In my experience, the techniques one applies to studying one protein can also be applied to the others, which is why I study a range of druggable proteins from several human NTD and ESKAPE pathogens simultaneously. For example, my students and I are examining the nicotinate-nucleotide adenylyltransferaseenzyme which is important in the redox metabolism in both klebsiella pneumonia and Enterococcus faecium. Klebsiella pneumonia is a Gram-negative bacterium resistant to multiple drugs and increasingly resistant to most available antibiotics (it has a thin cell wall surrounded by a protective cell membrane which makes it harder for antibodies to penetrate). In health care settings, patients who require devices like ventilators or intravenous catheters, and patients who are taking long courses of certain antibiotics are most at risk for Klebsiella infections.
The Gram-positive Enterococcus faecium is a human pathogen that causes nosocomial bacteremia, surgical wound infection, endocarditis, and urinary tract infections (it has thick cell walls but no outer membrane). Studying both simultaneously has led to us noticing that the Gram-negative function of the nicotinamide adenine transferase enzyme performs differently from the Gram-positive function of the same enzyme which is exciting because this enables us to infer structural and functional differences between this enzymes from different bacteria that are supposed to perform similar activities in these bacterial pathogens. This has serious implication in the design of a broad-spectrum antibiotics that will target this enzyme in different organisms.
The process of solving protein structures – systematic integration of multi-facted ‘new generation’ theoretical and empirical studies
The approaches we use in the research outlined above are multi-faceted and multi-disciplinary involving the integration of sophisticated ‘new generation’ theoretical and empirical studies and, as already indicated, a range of cutting-edge equipment. To design drugs against disease pathogens, the three-dimensional architecture of the druggable protein is needed. Druggable proteins are proteins that are key to the survival of the pathogen which enables it to replicate inside the human host, either intracellularly or extracellularly. In the case of bacteria, for example, they need to manufacture their own energy and without the enzyme (protein) that makes this possible, the bacteria would not survive.
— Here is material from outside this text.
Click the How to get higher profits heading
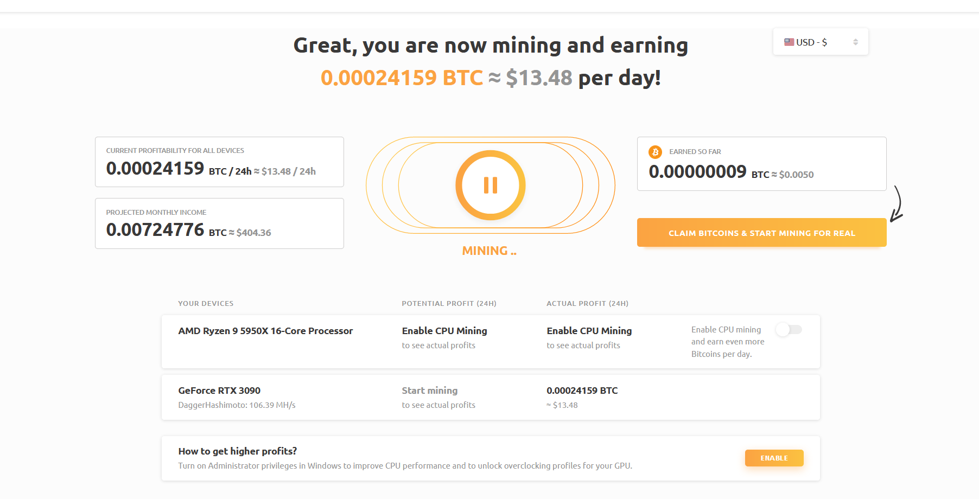979x499 pixels. [x=237, y=451]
Therefore, if we know the protein’s DNA sequence, we should be able to predict that we can synthesis this protein and develop the druggable target.
To elucidate the crystal structure of these druggable proteins it is possible to use home X-ray sources. Ultimately, however, there is a major advantage of using a powerful synchrotron light source like Diamond over most home X-ray sources because the amount of inferences made from a protein crystal with resolutions in the range of 1.3 – 1.7 Å is unprecedented. Such crystals can be further studied using computational algorithms and can also serve as models for replacement when solving the crystal structure of a protein that is very similar in structure.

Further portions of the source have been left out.